For the raw materials, JunkNot partnered with the residents of Barangay Alas-as in San Nicolas, Batangas—the same people Garcia trained in early 2015 as part of a project of the Department of Environment and Natural Resources.
She taught them to make ropes from big foil packaging, such as bags of chips, and to cut the smaller packaging, such as candy wrappers, so they can be used as fillers for chairs.
“When I presented the project, only four women responded. Now, there are more than 60 of them because they saw that the four were making money,” Garcia said.
Paris and beyond
Since she started JunkNot’s furniture line, Garcia has furnished an entire office in Alabang with pieces made from plastic ropes such as office dividers, desks and chairs. She has also been tapped to do the interiors of the Negosyo Centers of the Department of Trade and Industry in Laguna.
“Our business model is still evolving but there’s definitely profit-sharing with the community. Right now, they get 5 percent,” Garcia said. “That’s why I keep reminding them that we are partners. If they produce low-quality raw materials, it will be hard for me to sell the pieces, which means low income for them.”
This September, exactly three years since her epiphany in Morocco, Garcia will be traveling thousands of miles again, this time to Paris, with her bestselling “Bangko” and “Jeepney” chairs.
She will join a crop of “new and emerging design talents” from all over the world who were selected to showcase their innovative creations at the Paris Design Week on Sept. 8 to 16.
The chairs will be featured in the Now!
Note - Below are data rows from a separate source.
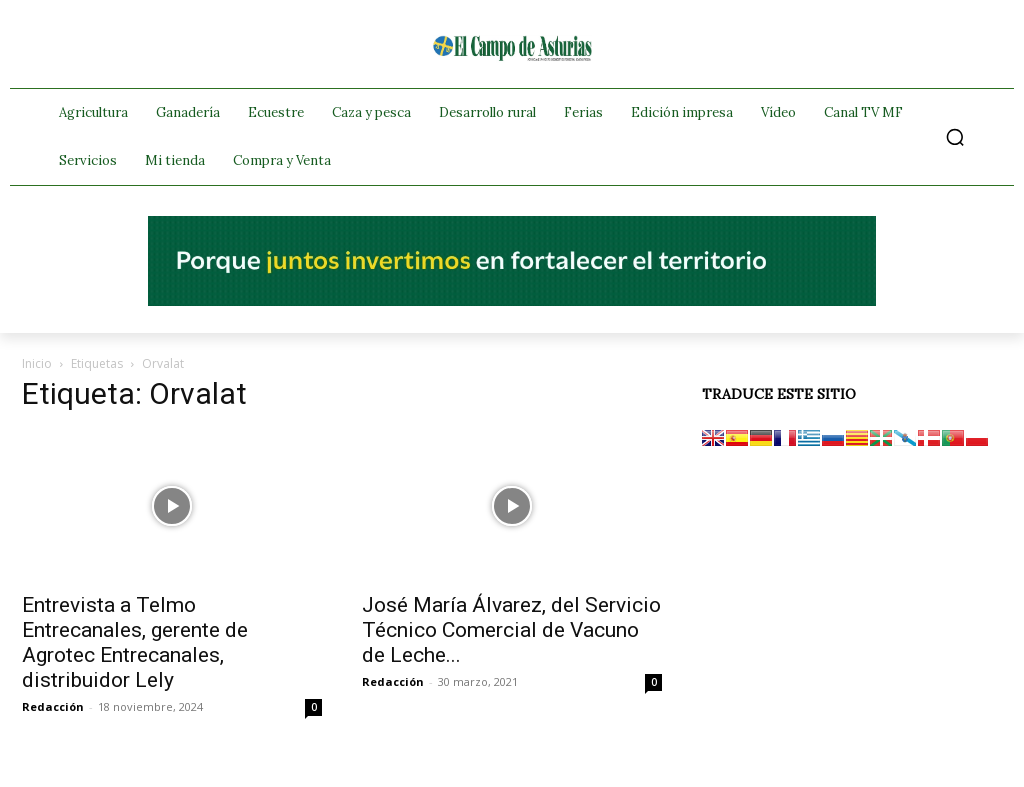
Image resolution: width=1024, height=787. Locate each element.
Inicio (37, 363)
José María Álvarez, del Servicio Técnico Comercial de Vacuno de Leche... (511, 630)
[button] (955, 137)
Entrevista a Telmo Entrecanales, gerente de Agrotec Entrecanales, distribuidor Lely (135, 642)
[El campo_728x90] (512, 301)
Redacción (53, 706)
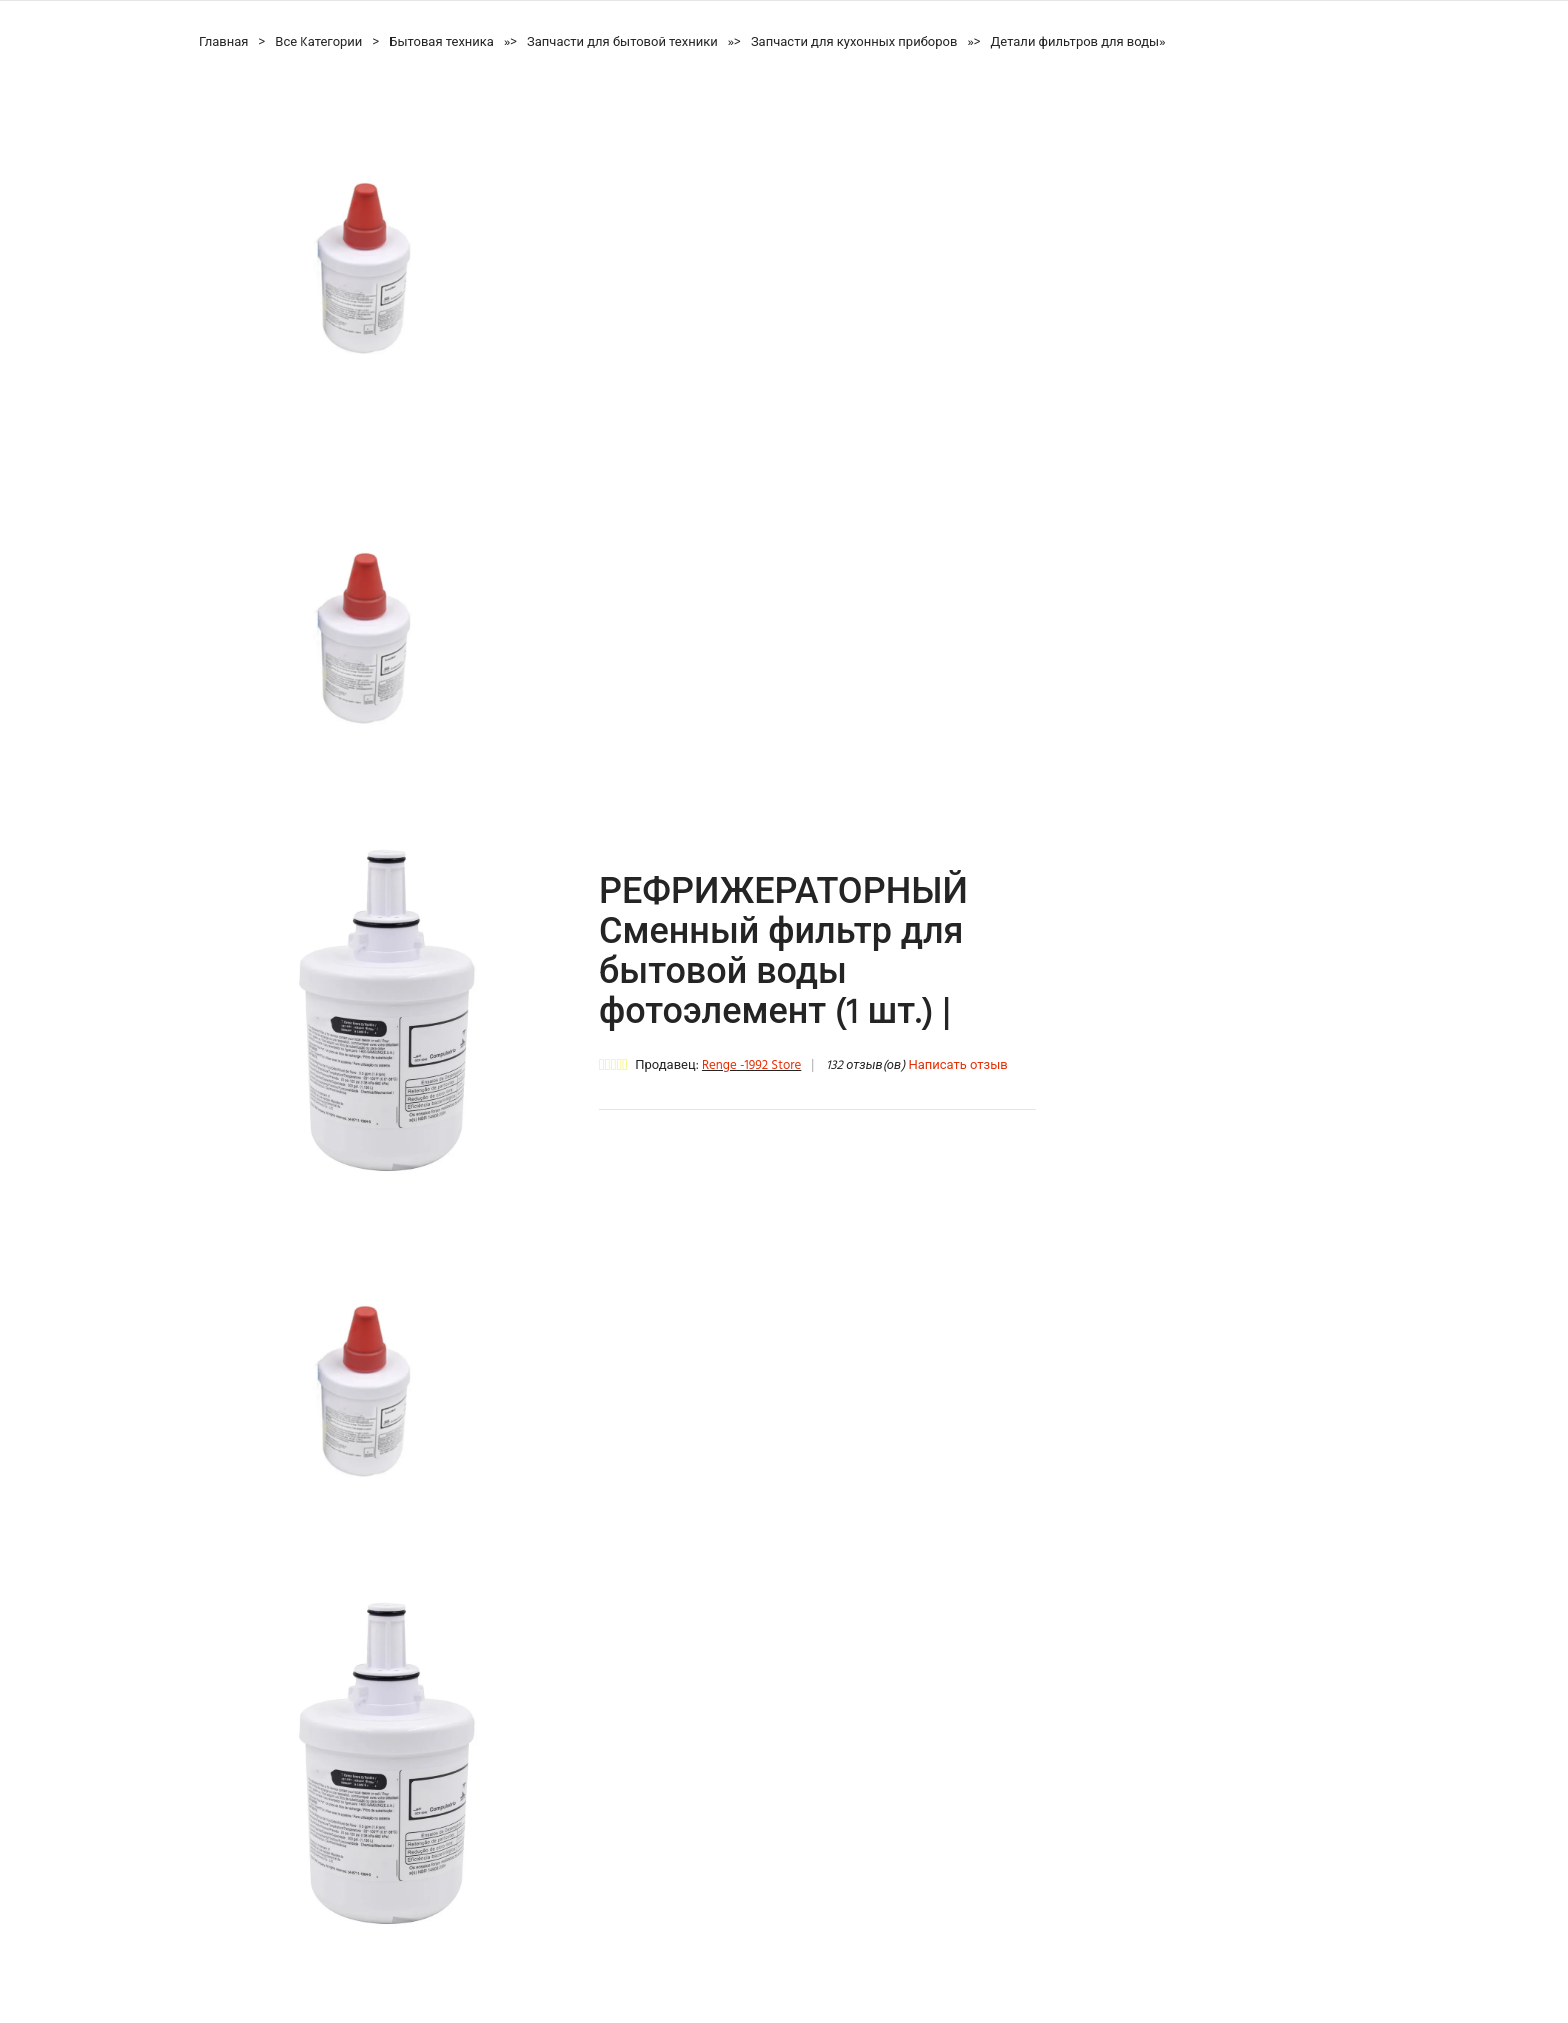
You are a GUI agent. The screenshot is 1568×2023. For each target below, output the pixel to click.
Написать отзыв (957, 1065)
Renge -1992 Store (751, 1065)
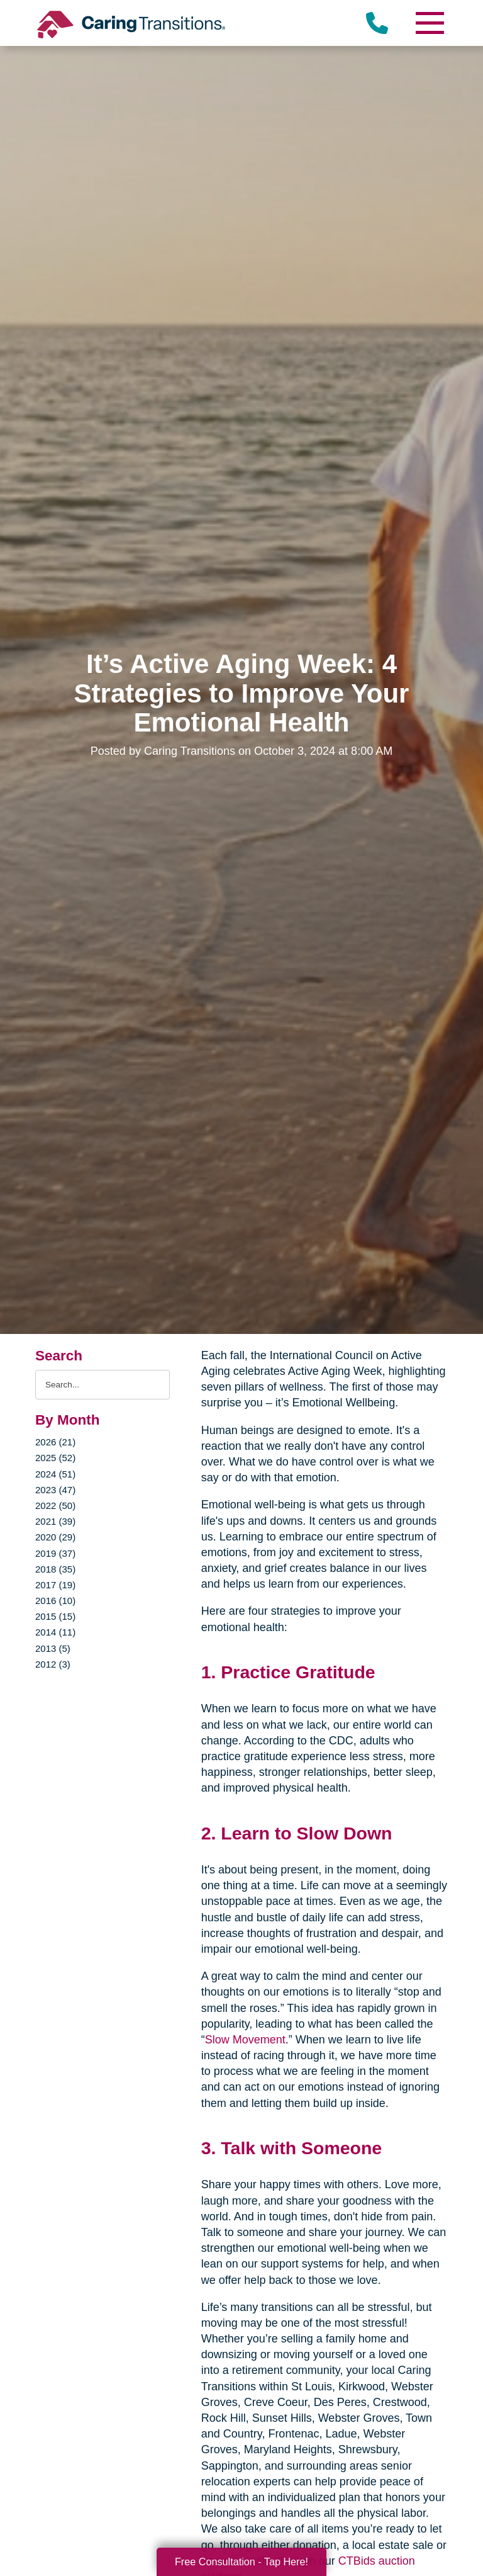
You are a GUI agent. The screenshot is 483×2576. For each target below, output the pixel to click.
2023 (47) (55, 1489)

Le Off exhibition, one of the highlights of the design event, which will be held in 180 venues across Paris. The repurposed plastic products will also be her entry to the Rado Design Prize 2017.
After Paris, the chairs will be off to Belgium for the eco-festival Conscienza 2017, where Garcia was also invited to participate.
“I’m really excited to do this. The furniture line has done so much better than the bag business, and I think it will continue to do well,” she said.